■ **SHORT TASK**
Pick up the notebook section below on the Donut LightningDataModule and continue it from the point where it stops.

■ **PAGE EXTRACT**
● ● ●
Now, we will implement a `LightningDataModule` to encapsulate all data-related logic in one place, such as:
- Dataset creation (train/val/test splits)
- Data transformations and augmentations
- DataLoader configuration, like batch size, shuffling and workers.
- Reproducibility to ensure consistent data handling across experiments.

To not rely only on Donut processor, we use our custom preprocessing first:
- **Minimal ColorJitter**: subtle brightness and contrast adjustments to avoid aggressive transforms that hurt OCR performance.
- Applying first our custom transform is very important because it improves the image quality of the receipts without introducing artifacts. Then, using Donut Processor helps us resize, normalize and convert to tensor with the purpose of preparing for model input.

**Augmentation Strategy**: 
- Training step: we will apply minimal augmentations to slightly increase dataset diversity.
    - Color jitter with 0.05 brightness and contrast to simulate subtle lightning variations.
    - No rotation or geometric transforms, since these can hurt document understanding performance.
- Validation and Test sets: no augmentation, only processor normalization.
    - We want to measure true performance on clean, processed images.
    - Augmentation during validation would give misleading metrics.

**DataLoader Configuration**:
- **Batch size**: Set to 4 for frozen strategy, 2 for partial and full
- **Shuffle**: True for training for random order, but False for validation and test
- **num_workers**: Set to 4 for parallel data loading
- **collate_fn**: Custom function to properly batch mixed data types (tensors and JSON strings)


**Collate Function Explained**: The main issue is that PyTorch's default collate can't handle mixed types like tensors and list of strings. For this, we created a custom collate function that:
1. Stacks `pixel_values` tensors into batch: `torch.stack([item['pixel_values'] for item in batch])`
2. Stacks `labels` tensors into batch: `torch.stack([item['labels'] for item in batch])`
3. Keeps target_sequence as list: `[item['target_sequence'] for item in batch]` (used for debugging and analysis)

This will ensure us proper batching, while preserving JSON references for analysis and evaluation.

In [None]:
class DonutDataModule(L.LightningDataModule):
    """DataModule for Donut training with CORD-v2 dataset."""
    
    def __init__(
        self,
        hf_dataset,
        processor,
        batch_size: int = 1,
        num_workers: int = 0,
        use_augmentation: bool = True,
    ):
        super().__init__()
        self.hf_dataset = hf_dataset
        self.processor = processor
        self.batch_size = batch_size
        self.num_workers = num_workers
        self.use_augmentation = use_augmentation
        
        # Define preprocessing transforms (reusing our custom transforms)
● ● ●
■ **AVAILABLE DATA**
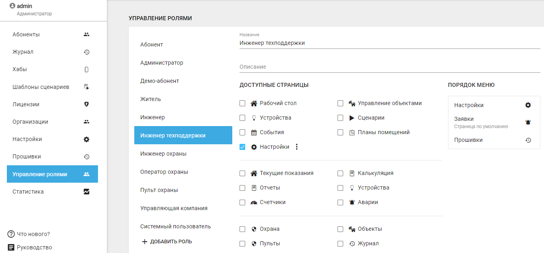Click the Хабы device icon in sidebar
Image resolution: width=544 pixels, height=253 pixels.
(86, 70)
● ● ●
■ **ANSWER TO THIS PROBLEM**
        self.train_transform = transforms.Compose([
            CLAHETransform(clip_limit=2.0, tile_grid_size=(8, 8)),
            SharpenTransform(amount=1.0),
            transforms.RandomRotation(degrees=3, fill=255) if use_augmentation else transforms.Lambda(lambda x: x),
            transforms.ColorJitter(brightness=0.1, contrast=0.1) if use_augmentation else transforms.Lambda(lambda x: x),
        ])
        
        self.val_transform = transforms.Compose([
            CLAHETransform(clip_limit=2.0, tile_grid_size=(8, 8)),
            SharpenTransform(amount=1.0),
        ])
    
    def setup(self, stage: str = None):
        self.train_dataset = DonutDataset(
            hf_dataset=self.hf_dataset['train'],
            processor=self.processor,
            image_transform=self.train_transform,
        )
        
        self.val_dataset = DonutDataset(
            hf_dataset=self.hf_dataset['validation'],
            processor=self.processor,
            image_transform=self.val_transform,
        )
        
        self.test_dataset = DonutDataset(
            hf_dataset=self.hf_dataset['test'],
            processor=self.processor,
            image_transform=self.val_transform,
        )
        
        print(f"[DonutDataModule] Train: {len(self.train_dataset)}, "
              f"Val: {len(self.val_dataset)}, Test: {len(self.test_dataset)}")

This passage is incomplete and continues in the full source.